|Autor(es)||Miguel Ortega y Vallejo y Calabria|
|Destinatário(s)||Manuela de Quesada|
Letter from Miguel Ortega y Vallejo y Calabria to Manuela de Quesada.
The author reprimands Manuela de Quesada for not having met him in the convent, as they previously planned to do.
In 1682 Alonso de Herrera, chief magistrate of the Royal Chancellery in Granada investigated a case of violation in the convent of Santa Clara, in the village of Martos. The denunciation was issued by the nuns of the convent, and the people accused were Pedro de Escobedo y Cabrera, Knight of the Order of Calatrava and the most important man of Martos, together with Miguel de Ortega y Vallejo and a priest, Juan Salcedo. The three men had had forbidden relationships with three nuns: Quiteria González y Mora, Manuela de Quesada and Ana de Ortega. Private letters from Quiteria González, founded in the house of Pedro, revealed that the relationship between the two was at the origin of the whole scandal. Because of him she had left the house of his parents, and they went away from Martos for some days. When they came back, he left Quiteria in the convent and went to America, where he probably has some kind of official role. During his absence, their correspondence continued. When he came back she was already a professed nun, but this fact did not prevent them to continue their relationship. Moreover, the house of Pedro adjoined the convent, making everything even simpler. Quiteria González tried also to convince another nun, Juana de Santiago, to start a relationship with her lover, but Juana rejected the offer vehemently. The pregnancy of Quiteria González made the scandal even bigger. Another aspect of the scandal was that Pedro had illicitly married Isabel de Ortega, after raping her.

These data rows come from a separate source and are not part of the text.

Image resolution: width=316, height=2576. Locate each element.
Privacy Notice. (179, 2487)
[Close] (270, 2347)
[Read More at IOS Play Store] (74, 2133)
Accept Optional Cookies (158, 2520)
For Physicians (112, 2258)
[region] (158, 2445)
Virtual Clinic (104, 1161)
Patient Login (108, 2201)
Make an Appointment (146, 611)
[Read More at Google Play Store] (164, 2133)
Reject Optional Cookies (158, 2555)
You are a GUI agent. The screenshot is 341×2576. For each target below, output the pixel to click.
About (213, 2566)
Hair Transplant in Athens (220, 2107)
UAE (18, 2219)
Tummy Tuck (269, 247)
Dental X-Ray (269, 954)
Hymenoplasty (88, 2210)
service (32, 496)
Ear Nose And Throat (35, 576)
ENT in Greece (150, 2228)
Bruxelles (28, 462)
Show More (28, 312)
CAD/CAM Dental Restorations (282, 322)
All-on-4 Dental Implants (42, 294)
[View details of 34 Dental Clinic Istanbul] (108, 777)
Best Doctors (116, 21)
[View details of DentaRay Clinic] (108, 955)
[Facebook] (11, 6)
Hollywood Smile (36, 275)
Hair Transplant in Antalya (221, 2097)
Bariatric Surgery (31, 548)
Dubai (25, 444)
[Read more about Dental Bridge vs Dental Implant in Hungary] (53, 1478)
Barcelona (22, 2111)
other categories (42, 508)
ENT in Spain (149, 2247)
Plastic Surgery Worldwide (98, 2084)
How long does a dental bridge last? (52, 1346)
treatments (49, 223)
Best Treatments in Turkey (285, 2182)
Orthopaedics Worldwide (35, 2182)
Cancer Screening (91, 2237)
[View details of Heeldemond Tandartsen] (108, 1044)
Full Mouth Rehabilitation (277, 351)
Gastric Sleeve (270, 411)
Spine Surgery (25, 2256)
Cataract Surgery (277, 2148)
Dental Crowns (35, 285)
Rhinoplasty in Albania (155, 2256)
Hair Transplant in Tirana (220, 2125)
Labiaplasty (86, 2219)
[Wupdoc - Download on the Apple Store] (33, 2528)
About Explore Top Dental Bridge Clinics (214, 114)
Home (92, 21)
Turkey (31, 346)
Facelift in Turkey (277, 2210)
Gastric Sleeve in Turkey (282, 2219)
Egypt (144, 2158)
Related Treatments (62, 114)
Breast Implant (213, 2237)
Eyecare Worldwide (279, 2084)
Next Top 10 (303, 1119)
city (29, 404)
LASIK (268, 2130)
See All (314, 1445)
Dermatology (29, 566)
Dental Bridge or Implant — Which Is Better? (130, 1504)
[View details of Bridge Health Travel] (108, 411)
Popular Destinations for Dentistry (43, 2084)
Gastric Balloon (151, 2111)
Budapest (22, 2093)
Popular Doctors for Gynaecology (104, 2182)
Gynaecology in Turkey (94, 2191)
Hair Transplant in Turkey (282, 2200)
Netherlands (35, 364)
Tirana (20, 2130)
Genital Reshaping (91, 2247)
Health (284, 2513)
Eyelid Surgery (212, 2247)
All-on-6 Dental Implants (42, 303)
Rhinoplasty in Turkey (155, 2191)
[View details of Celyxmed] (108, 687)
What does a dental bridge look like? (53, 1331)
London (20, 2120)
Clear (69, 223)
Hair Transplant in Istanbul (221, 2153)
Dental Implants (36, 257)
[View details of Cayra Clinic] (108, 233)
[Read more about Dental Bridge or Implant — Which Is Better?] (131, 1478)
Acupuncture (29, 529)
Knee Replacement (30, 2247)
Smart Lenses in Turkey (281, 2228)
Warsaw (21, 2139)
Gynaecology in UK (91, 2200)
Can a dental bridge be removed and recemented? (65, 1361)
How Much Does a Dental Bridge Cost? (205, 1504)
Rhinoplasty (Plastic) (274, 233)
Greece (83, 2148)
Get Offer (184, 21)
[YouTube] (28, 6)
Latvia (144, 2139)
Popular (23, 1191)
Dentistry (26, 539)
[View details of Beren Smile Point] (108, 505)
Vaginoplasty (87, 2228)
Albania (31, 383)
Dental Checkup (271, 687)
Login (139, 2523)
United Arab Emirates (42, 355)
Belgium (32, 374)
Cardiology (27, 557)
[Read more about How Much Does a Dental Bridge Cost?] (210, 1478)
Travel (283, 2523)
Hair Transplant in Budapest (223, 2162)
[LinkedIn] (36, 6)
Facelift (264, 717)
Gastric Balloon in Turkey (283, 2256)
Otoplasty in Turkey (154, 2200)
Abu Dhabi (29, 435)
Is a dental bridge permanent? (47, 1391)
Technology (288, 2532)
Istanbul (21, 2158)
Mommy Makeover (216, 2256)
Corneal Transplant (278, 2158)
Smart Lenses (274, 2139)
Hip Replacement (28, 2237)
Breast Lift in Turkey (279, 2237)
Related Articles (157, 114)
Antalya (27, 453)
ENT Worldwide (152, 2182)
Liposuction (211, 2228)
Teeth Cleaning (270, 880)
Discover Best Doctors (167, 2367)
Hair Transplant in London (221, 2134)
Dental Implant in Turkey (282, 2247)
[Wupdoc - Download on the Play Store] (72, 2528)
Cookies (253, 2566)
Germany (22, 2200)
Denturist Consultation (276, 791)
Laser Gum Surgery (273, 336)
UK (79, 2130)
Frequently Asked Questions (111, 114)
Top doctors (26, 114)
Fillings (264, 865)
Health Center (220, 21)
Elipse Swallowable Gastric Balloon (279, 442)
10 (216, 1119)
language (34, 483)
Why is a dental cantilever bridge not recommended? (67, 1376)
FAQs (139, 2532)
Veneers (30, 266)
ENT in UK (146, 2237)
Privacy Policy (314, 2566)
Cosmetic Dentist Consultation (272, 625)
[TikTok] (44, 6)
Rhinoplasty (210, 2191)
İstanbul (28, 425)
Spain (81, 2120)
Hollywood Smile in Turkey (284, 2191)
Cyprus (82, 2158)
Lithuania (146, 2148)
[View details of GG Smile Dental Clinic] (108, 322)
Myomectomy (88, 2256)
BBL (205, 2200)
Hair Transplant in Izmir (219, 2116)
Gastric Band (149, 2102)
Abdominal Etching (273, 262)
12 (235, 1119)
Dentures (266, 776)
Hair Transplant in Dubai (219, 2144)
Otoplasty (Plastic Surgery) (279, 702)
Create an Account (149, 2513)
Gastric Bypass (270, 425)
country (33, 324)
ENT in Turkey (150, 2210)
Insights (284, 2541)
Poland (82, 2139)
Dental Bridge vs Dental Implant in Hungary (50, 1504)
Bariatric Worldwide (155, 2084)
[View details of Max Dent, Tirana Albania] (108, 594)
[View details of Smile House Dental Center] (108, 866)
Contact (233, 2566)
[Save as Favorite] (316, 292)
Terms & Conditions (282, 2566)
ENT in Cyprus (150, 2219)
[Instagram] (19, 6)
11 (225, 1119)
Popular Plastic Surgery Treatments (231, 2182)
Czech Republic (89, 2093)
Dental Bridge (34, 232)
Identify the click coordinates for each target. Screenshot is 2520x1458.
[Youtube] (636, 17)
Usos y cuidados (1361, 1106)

Don Pedro tried to escape justice and he hid in his house. When Alonso de Herrera went to imprison him, Pedro shot and injured de Herrera in the head. The process ended with capital punishment for Pedro, Manuel, Juan Salcedo and other people who had helped them. The sentence declared that Pedro had to be beheaded, his head had to be exposed in the highest tower of Martos and his right hand on the door of the city tobacco shop. The punishment for the nuns was decided by a separate ecclesiastic court, and we do not know anything about the sentence.
Several letters were seized from the house of Pedro de Escobedo. Among them, we can find the love letters sent to Quiteria González. Along with them, there more than 200 letters, which permit us to partially reconstruct other aspects of the life of Pedro de Escobedo, from his family life to his career. Among those letters we can find his correspondence with Juana de Cárdenas, which link this process with another brought to the Royal Council of the Military Orders, for the illicit marriage between Pedro de Escobedo and Isabel María de Ortega. Juana was responsible for the lodging of the girl, and although she should have avoided what happened, it is certain that she played an important role as intermediary.